Supplied records
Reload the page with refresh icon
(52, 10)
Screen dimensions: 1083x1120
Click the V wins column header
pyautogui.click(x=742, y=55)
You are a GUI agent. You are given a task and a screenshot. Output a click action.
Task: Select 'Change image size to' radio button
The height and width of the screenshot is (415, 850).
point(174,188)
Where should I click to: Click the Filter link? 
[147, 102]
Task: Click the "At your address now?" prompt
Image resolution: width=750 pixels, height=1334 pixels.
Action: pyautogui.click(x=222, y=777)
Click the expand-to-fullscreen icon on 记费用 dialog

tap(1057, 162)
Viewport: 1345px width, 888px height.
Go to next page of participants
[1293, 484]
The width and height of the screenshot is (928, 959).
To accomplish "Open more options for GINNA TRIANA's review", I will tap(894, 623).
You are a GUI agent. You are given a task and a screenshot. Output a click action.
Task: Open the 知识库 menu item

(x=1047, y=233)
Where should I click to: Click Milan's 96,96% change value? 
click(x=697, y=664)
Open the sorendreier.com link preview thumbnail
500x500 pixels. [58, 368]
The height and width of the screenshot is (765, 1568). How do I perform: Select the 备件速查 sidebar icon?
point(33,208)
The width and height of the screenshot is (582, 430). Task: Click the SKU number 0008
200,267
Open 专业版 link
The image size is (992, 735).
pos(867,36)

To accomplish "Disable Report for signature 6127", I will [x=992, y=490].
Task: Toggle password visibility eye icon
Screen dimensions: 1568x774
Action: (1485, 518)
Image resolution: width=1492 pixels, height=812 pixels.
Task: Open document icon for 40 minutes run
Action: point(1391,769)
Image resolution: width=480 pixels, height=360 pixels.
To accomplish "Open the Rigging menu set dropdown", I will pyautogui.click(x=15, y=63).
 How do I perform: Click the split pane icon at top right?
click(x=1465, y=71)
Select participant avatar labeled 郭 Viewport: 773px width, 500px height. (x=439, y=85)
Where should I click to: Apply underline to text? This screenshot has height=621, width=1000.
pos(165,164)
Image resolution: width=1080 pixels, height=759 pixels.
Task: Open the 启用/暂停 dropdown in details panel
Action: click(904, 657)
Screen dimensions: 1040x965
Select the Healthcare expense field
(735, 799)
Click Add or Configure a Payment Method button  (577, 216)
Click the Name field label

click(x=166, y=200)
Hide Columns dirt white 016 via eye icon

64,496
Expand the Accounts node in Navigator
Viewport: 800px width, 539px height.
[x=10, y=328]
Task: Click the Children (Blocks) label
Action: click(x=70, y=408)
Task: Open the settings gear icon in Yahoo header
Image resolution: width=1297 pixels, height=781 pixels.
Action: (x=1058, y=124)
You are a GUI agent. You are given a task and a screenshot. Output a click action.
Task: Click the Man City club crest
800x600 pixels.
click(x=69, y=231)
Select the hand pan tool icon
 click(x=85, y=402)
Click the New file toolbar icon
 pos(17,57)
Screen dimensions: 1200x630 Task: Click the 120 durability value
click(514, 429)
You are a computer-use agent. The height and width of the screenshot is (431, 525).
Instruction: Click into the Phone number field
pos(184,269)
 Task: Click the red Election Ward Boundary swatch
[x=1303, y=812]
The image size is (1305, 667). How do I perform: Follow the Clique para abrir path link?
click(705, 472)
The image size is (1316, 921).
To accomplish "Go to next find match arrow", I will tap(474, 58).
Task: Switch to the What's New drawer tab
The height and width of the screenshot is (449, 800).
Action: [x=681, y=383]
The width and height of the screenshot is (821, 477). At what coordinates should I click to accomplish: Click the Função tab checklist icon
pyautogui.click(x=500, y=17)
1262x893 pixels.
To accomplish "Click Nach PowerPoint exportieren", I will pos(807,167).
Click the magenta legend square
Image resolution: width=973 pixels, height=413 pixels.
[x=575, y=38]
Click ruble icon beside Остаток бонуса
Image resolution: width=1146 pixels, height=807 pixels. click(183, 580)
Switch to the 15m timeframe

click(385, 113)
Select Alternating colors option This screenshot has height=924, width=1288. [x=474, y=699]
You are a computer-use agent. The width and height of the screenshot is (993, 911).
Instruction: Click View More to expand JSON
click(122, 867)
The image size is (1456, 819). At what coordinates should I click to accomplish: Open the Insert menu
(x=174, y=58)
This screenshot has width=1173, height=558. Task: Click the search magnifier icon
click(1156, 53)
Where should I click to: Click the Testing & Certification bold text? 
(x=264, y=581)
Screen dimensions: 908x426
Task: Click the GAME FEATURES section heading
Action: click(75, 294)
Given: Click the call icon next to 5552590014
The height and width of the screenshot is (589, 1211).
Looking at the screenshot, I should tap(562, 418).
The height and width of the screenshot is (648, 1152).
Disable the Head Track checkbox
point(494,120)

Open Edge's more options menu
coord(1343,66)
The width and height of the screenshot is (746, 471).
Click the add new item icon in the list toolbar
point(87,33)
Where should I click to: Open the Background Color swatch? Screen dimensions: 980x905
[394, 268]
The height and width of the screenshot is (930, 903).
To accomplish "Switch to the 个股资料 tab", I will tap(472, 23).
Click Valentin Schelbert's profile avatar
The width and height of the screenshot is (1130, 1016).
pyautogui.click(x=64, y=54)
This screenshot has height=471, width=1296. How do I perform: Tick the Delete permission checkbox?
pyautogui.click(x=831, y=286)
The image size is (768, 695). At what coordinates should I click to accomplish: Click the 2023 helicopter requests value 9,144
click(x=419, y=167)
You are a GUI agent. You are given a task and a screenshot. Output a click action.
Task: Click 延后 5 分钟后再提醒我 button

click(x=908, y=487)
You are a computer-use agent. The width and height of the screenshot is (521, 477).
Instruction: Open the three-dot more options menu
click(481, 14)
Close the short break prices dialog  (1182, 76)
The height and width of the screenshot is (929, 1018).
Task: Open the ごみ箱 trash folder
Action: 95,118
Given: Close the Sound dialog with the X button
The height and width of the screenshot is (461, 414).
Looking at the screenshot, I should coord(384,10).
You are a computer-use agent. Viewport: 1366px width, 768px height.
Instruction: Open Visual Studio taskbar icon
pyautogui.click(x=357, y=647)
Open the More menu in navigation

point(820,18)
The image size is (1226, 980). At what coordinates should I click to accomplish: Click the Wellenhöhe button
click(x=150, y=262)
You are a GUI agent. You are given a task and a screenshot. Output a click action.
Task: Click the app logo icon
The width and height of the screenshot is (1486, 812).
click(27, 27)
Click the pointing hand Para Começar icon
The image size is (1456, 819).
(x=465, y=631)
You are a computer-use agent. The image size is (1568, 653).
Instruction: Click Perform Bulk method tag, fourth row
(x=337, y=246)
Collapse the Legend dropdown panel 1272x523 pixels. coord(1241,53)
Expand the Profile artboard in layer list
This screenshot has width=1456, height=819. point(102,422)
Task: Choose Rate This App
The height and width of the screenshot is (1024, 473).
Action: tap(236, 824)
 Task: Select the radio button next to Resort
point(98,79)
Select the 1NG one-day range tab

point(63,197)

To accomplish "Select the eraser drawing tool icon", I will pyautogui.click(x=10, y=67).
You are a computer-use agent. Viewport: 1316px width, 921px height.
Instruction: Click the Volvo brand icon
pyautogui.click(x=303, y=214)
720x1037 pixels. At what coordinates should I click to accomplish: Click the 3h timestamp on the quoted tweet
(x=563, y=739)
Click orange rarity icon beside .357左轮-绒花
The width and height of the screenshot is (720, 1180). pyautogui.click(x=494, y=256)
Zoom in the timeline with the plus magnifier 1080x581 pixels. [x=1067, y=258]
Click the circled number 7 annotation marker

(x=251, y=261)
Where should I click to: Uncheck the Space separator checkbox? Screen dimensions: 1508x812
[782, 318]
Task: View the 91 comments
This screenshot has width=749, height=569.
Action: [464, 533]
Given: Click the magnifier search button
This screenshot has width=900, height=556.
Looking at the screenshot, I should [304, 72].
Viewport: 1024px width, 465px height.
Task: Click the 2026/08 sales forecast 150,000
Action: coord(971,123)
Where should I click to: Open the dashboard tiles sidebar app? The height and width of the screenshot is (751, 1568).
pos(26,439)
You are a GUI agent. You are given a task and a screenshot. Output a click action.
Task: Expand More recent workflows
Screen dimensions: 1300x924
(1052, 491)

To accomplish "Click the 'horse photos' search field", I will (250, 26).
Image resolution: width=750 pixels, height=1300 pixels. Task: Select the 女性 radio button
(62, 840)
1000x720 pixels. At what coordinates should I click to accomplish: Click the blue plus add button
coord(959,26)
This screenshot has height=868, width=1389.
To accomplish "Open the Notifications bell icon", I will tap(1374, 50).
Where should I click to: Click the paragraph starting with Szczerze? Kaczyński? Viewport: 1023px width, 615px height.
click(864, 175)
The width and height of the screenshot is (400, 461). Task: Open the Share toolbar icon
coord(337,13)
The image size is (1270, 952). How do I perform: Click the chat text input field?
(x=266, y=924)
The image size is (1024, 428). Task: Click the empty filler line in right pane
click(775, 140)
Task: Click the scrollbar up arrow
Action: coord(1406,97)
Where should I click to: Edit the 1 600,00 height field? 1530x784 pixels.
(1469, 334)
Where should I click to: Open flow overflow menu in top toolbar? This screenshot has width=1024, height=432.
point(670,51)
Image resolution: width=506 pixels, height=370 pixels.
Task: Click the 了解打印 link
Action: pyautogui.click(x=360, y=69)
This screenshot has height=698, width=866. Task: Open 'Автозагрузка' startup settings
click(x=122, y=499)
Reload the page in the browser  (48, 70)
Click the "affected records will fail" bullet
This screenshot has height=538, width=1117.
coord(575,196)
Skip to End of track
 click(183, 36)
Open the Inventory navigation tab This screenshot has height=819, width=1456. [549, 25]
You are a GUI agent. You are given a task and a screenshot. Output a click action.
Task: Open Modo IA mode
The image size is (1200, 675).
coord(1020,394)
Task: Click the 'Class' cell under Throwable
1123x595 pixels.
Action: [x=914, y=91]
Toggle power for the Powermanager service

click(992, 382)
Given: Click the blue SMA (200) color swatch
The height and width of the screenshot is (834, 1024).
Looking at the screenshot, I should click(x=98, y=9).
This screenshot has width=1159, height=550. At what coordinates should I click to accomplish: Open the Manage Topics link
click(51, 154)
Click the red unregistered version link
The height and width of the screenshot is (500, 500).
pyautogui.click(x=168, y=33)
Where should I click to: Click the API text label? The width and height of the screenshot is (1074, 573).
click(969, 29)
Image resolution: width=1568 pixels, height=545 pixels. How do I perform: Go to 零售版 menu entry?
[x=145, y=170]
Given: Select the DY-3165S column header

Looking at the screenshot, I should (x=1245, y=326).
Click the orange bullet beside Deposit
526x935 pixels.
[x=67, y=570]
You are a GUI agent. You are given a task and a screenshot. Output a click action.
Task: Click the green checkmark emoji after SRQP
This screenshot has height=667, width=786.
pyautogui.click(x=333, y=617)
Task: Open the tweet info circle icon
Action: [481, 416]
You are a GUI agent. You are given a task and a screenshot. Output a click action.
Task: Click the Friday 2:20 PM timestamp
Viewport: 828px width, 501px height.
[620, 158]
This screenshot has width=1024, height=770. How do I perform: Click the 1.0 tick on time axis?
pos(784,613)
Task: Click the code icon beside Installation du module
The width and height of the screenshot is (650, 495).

Exercise instructions
Revise the data starting at the line containing "The image size is (1024, 428)." and ending with the line containing "(1469, 334)", replacing "right pane" with "left pane" and leaving everything else unchanged.

Answer for this exercise
The image size is (1024, 428). Task: Click the empty filler line in left pane
click(775, 140)
Task: Click the scrollbar up arrow
Action: coord(1406,97)
Where should I click to: Edit the 1 600,00 height field? 1530x784 pixels.
(1469, 334)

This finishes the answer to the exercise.